YOUR TASK ::
Starting from the line containing "Task: Open the Resources dropdown arrow", write out the rest of the entries exactly, through the final line, including nothing else.
*** Opening PROVIDED MATERIAL ***
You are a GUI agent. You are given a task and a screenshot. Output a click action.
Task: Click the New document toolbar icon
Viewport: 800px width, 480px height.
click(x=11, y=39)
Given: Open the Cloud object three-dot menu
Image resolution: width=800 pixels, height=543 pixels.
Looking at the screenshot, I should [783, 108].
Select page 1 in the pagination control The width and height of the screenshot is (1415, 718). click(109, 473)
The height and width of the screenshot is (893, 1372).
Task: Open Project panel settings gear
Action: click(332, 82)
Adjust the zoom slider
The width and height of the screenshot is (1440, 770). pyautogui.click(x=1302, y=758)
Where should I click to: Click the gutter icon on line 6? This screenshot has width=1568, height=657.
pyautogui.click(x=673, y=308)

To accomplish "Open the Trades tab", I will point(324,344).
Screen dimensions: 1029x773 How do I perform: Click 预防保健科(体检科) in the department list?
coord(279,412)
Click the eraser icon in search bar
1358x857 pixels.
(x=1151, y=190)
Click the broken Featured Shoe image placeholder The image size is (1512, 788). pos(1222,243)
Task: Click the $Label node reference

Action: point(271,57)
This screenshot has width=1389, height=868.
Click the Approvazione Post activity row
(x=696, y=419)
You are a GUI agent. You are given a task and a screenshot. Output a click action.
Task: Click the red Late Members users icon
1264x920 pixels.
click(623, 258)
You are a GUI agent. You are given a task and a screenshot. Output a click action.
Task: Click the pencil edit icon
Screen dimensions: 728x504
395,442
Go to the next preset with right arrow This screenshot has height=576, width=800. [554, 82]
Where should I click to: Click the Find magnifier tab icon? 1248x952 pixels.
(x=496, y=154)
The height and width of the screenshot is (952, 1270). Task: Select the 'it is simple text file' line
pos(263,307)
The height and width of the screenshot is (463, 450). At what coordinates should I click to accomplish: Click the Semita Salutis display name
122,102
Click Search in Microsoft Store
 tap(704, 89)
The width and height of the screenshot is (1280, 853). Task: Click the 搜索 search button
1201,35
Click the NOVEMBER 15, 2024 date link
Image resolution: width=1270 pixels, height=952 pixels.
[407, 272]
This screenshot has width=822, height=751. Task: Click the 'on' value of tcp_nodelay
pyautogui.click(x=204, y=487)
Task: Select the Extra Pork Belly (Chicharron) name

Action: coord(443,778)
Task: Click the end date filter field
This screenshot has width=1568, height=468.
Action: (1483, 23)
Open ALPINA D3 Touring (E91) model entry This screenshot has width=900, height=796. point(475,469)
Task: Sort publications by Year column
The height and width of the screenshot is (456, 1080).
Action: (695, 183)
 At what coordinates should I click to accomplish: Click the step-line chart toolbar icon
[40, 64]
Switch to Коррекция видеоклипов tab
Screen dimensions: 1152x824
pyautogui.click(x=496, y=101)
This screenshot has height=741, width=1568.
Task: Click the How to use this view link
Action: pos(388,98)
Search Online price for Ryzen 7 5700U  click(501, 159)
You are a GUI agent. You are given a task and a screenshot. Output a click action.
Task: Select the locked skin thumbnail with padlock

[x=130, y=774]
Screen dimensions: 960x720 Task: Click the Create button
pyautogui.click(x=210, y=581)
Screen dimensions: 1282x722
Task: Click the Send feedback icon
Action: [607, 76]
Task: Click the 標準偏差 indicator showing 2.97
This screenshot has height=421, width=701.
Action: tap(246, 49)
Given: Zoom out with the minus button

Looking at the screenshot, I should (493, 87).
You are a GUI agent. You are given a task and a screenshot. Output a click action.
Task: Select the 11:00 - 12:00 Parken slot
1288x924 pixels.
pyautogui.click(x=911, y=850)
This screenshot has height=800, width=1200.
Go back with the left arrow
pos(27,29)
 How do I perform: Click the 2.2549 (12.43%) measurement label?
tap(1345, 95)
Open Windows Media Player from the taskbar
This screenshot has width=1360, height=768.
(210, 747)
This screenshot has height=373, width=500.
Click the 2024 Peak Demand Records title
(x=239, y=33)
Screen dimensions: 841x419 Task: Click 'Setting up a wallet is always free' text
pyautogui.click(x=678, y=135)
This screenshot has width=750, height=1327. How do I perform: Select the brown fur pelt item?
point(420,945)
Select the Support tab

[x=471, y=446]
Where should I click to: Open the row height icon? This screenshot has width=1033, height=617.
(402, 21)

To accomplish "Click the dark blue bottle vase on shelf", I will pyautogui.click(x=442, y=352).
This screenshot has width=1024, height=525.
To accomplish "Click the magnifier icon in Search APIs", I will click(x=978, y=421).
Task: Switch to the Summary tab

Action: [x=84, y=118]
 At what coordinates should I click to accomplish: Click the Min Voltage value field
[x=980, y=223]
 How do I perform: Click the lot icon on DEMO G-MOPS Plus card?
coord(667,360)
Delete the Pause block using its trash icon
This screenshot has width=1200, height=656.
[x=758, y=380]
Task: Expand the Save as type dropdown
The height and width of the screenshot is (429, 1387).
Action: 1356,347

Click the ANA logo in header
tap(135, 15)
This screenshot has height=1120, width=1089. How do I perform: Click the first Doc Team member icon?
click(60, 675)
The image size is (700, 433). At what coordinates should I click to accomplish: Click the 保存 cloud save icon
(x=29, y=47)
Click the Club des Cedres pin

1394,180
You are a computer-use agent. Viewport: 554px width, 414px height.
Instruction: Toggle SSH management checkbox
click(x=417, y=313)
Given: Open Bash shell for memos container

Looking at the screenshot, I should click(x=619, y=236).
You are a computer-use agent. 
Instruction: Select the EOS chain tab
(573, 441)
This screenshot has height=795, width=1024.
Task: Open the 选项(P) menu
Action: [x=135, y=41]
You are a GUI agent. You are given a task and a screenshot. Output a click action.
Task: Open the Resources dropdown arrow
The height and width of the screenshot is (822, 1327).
*** Closing PROVIDED MATERIAL ***
RESULT FOR THIS TASK ::
Task: Open the Resources dropdown arrow
The height and width of the screenshot is (822, 1327).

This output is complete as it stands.